### Data section ###
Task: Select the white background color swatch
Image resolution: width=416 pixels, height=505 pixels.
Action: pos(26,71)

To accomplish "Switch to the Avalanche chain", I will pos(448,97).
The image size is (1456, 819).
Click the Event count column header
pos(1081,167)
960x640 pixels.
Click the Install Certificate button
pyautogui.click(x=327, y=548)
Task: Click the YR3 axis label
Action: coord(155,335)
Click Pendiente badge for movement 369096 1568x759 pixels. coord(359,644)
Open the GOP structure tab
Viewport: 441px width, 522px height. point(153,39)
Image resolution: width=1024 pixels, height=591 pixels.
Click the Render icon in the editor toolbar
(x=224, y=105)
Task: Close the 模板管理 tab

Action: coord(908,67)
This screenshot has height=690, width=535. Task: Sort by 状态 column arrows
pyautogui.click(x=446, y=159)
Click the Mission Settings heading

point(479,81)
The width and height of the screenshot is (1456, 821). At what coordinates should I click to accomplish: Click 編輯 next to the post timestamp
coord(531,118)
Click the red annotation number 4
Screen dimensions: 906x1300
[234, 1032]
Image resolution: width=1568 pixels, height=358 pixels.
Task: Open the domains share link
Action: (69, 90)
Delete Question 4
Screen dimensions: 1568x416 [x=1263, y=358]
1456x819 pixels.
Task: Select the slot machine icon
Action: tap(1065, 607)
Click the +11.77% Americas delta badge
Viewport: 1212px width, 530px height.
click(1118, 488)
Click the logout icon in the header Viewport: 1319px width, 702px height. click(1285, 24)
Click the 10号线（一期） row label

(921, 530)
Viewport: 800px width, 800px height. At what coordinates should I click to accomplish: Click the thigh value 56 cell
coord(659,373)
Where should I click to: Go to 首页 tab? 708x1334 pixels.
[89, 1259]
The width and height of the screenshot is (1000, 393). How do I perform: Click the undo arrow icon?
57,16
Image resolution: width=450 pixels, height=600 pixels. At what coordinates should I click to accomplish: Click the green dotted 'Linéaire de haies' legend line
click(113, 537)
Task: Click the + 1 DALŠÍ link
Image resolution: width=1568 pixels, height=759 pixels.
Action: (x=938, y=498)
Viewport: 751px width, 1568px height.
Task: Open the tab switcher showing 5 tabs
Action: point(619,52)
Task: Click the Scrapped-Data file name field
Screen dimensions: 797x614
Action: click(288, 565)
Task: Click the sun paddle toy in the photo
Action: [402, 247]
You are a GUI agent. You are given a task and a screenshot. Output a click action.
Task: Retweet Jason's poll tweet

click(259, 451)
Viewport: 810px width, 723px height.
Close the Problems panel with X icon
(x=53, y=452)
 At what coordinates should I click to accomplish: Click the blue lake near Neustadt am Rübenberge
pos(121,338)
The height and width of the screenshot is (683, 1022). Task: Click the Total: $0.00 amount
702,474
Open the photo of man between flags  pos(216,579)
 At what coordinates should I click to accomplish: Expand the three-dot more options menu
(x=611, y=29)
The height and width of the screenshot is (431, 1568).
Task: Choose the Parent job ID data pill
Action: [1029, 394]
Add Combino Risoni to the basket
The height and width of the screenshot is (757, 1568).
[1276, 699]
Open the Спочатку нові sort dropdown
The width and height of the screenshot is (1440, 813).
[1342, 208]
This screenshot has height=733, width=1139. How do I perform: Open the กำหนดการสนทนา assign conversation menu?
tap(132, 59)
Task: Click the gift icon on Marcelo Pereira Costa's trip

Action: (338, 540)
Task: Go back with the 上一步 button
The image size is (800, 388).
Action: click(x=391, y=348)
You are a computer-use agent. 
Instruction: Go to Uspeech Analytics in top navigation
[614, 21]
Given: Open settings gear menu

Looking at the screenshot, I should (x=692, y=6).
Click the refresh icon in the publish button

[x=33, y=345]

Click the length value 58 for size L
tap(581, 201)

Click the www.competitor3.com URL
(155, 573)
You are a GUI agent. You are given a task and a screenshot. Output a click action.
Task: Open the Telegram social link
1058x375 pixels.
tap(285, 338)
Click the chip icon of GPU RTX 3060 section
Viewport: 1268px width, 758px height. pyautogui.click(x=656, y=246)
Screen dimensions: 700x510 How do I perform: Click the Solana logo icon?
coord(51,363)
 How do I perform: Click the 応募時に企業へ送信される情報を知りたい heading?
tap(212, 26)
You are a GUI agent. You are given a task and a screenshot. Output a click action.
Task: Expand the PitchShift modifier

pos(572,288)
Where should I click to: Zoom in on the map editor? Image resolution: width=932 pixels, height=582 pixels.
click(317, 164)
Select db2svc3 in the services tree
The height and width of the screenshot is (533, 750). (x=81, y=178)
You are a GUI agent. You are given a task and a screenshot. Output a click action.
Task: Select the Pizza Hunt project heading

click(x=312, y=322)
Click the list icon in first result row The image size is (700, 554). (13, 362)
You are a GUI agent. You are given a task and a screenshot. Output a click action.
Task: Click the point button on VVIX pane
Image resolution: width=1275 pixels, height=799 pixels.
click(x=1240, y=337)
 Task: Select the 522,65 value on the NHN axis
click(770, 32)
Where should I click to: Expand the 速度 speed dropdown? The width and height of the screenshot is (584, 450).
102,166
###
Where the listing above has a line with "Task: Expand the PitchShift modifier", start there, and output every line exactly through the line with "Task: Click the point button on VVIX pane", which is also included.

■ Result of the exercise ■
Task: Expand the PitchShift modifier

pos(572,288)
Where should I click to: Zoom in on the map editor? Image resolution: width=932 pixels, height=582 pixels.
click(317, 164)
Select db2svc3 in the services tree
The height and width of the screenshot is (533, 750). (x=81, y=178)
You are a GUI agent. You are given a task and a screenshot. Output a click action.
Task: Select the Pizza Hunt project heading

click(x=312, y=322)
Click the list icon in first result row The image size is (700, 554). (13, 362)
You are a GUI agent. You are given a task and a screenshot. Output a click action.
Task: Click the point button on VVIX pane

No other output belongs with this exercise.